▸ **What is expected**:
In the entries that follow, the first line to write out is the one containing "You are a computer-use", and the last is the one containing "Instruction: Open the". Reproduce that stretch exactly, with nothing before or after it.

▸ **Listed records**:
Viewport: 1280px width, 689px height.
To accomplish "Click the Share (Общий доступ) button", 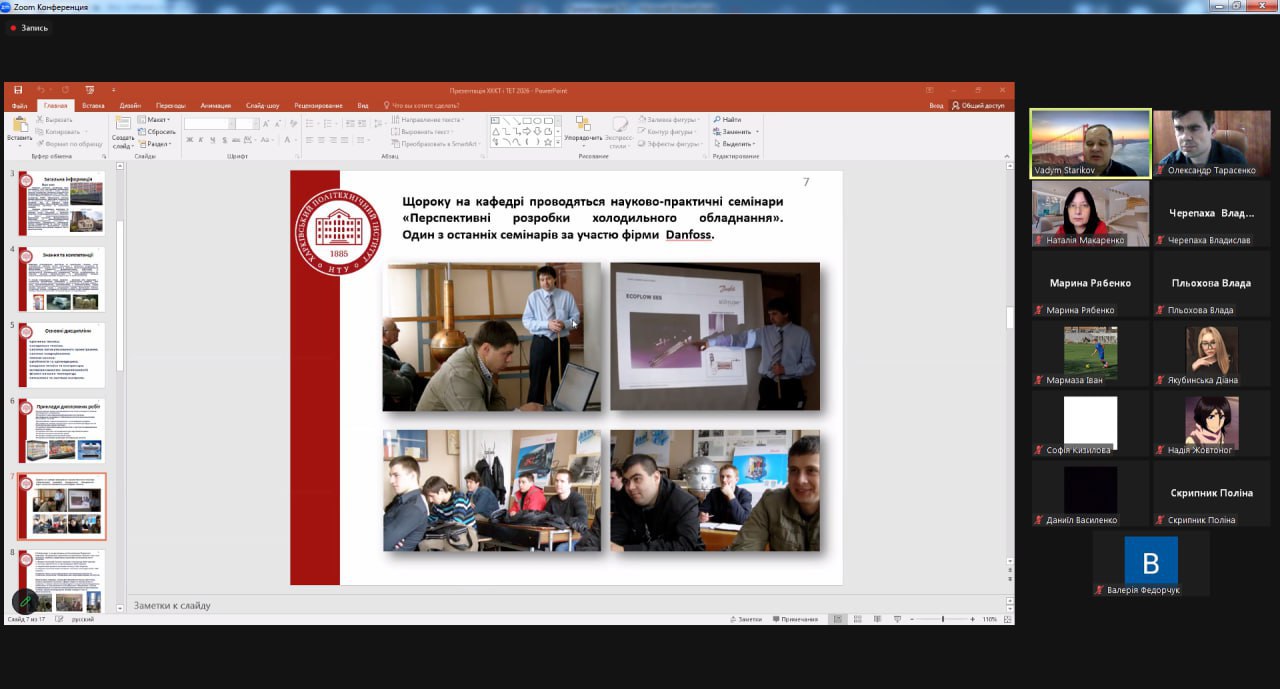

---

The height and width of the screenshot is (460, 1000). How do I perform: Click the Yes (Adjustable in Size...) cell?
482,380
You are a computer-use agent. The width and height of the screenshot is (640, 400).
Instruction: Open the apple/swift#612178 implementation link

▸ **Written answer**:
You are a computer-use agent. The width and height of the screenshot is (640, 400).
Instruction: Open the apple/swift#612178 implementation link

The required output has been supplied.